Well maybe. There's an awful lot of disk activity going on on a
news server and most of it isn't in the history file.  This one, I
suspect, isn't going to be answered without tools that can
examine the buffering directly.

: :>:     There are a thousand things that cause create references
: :>:     to unlinked history files... literally!
: :>
: :>I don't have them. Ever. Maybe it's just luck. :-)
:
:     I didn't have such problems either until my active nnrpd's went
:     over 100.  As with many other things, it isn't a problem until
:     your statistical sample is large enough and then something goes
:     slightly wrong.  Boom!

Well, like I said, even if I do get overflows from expire, the
system recovers gracefully. Of course, the right thing to do is
to make nnrpds periodically close the history file. That's a
"good thing" for several reasons....

:     It is near the beginning of the directory.  Hey!  This should be easy
:     to prove!  I'll write a little program that scans the directory and
:     tells me what slot .overview is in. hold on....

Hm. Looks like FreeBSD "does the right thing" in a rename and
reuses the file's slot. Smarter than I thought! :-) However, for
those stuck with link/unlink to simulate rename, I'd expect the
overview file to move up a few blocks, if not all the way to the
average end of the directory.

: :>Yes it does. Because if innd can't buffer it, you get entries lost
: :>into the batch file. Unless you go to pains to ensure that those
: :>entries get processed, you end up with nnrpds wasting time
: :>recreating those entries.
:
:     Huh?  I have no idea what you are talking about here.  nnrpd does not
:     go around creating .overview entries.   It's asynchronous, and it has
:     no effect whatsoever on innd unless it gets behind.  I have NEVER seen
:     overchan get behind... ever... the system could be dying and overchan
:     still wouldn't get behind.

Ok, here's what happens. If overchan gets behind, innd starts
creating a batch file for it. That goes in your out.going
directory. This *does* happen and did happen for me until I moved
the overview to a separate disk. This batch file doesn't ever get
processed. Thus some entries are lost from the overview.  This is
not a catastrophe: nnrpd considers the spool to be the master; if
there is a file in the directory which doesn't have an overview
entry, it creates one on the fly. This entry is *not* written to
the overview file, it's purely internal to the nnrpd. The "wasting
time" I was referring to is the time to open the articles with
missing entries and read them for overview data.

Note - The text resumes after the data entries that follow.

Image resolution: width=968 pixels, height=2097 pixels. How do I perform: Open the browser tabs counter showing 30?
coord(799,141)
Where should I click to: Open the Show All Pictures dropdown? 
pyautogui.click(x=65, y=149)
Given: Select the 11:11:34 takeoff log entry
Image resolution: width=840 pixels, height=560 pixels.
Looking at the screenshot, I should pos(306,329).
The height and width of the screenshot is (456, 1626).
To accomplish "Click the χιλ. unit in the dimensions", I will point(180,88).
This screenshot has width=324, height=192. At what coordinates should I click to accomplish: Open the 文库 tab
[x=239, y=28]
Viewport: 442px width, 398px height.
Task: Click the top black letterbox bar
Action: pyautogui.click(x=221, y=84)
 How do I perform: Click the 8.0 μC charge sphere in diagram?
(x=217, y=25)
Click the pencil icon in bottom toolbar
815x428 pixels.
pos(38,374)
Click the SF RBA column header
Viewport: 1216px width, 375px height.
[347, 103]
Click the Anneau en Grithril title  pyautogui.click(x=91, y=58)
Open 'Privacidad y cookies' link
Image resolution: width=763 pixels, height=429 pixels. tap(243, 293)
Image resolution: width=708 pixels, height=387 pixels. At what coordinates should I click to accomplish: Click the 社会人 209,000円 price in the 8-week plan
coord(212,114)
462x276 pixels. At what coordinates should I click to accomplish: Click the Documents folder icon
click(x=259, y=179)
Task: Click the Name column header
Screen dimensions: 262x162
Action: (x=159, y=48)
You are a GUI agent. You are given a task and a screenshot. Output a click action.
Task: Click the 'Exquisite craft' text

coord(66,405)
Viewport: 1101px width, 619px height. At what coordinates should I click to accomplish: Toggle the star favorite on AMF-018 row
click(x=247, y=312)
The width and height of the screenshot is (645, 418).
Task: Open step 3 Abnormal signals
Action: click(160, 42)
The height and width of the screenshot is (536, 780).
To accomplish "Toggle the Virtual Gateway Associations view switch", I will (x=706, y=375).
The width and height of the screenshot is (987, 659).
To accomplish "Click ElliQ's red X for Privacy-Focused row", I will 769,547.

: :>Alas not, because overchan is asynchronous. By the time it's
: :>ready to fiddle with the overview file, that directory stuff is
: :>likely to be long gone.
:
:     This is not true at all.  A 4K buffer is equivalent to less then
:     a hundred articles.  It's still cached.  We aren't taling about hour
:     delays here, or even 5 minute delays.  We are talking about 30 seconds
:     of delay here.

Well, I can't show you directory statistics anymore (because of my
directory structure changes) but when your popular directories
are hundreds of k's and you have a lot of nnrpds floating around
reading from the disk, the cache turnover is pretty damned fast.
This is another one of those where it would be nice to instrument
the cache....

: :>Irrelevant because, even if FreeBSD doesn't copy or write the
: :>data, it _does_ allocate swap space. Get a bunch of these all at
: :>once and your server will refuse to fork. There are certain news
: :>clients which have a bad habit of making large numbers of nntp
: :>connections all at once. This makes random things fail on the
: :>server.
:
:     No, FreeBSD does not allocate swap space.  Lookee here, program #2:

OK, then *you* tell *me* what EAGAIN from fork means. :-) When I
checked the kernel code, it looked like nothing short of a swap
shortage would cause it. (Well, running out of slots for child
processes could, too, but I don't think that's the case here.
Eveen at peak times, I've still got about 50% leeway in my process
slots before I hit the limit.)